┌─ MATERIAL TO PROCESS
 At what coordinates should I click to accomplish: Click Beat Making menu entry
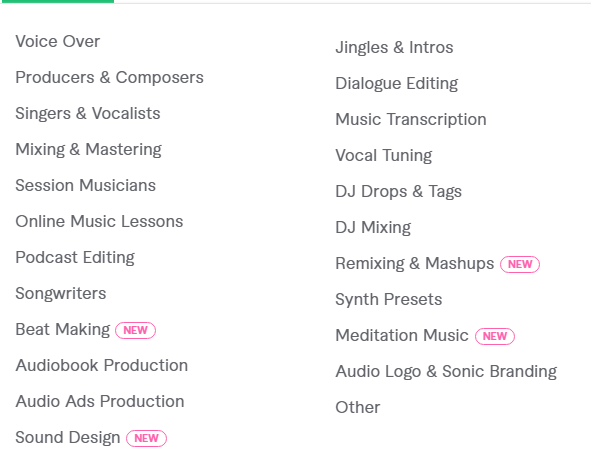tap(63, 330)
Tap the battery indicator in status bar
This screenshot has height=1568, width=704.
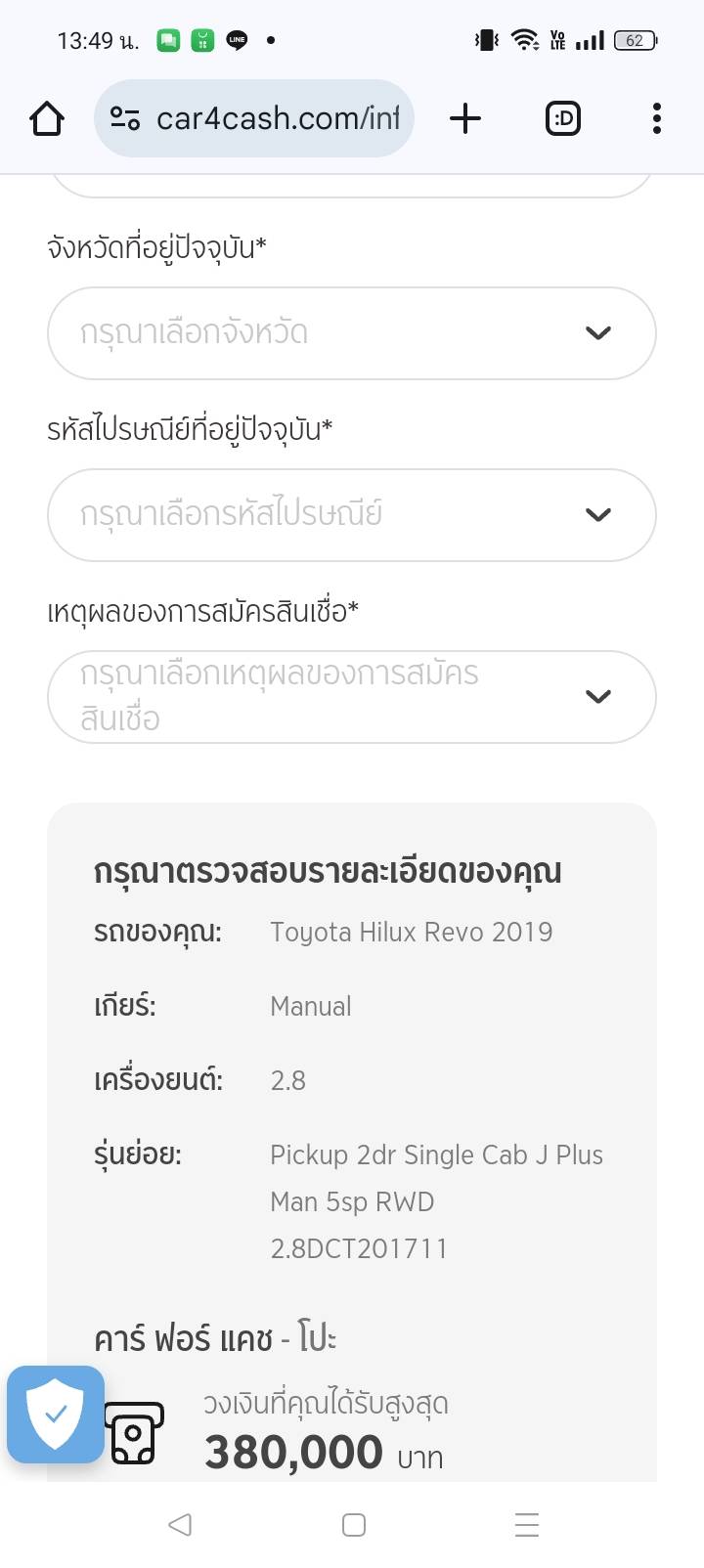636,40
└─
WHAT IS NEEDED: The material above should be repeated word for word, with every picture omitted.

EXERCISE OUTPUT:
 At what coordinates should I click to accomplish: Click Beat Making menu entry
tap(63, 330)
Tap the battery indicator in status bar
This screenshot has height=1568, width=704.
636,40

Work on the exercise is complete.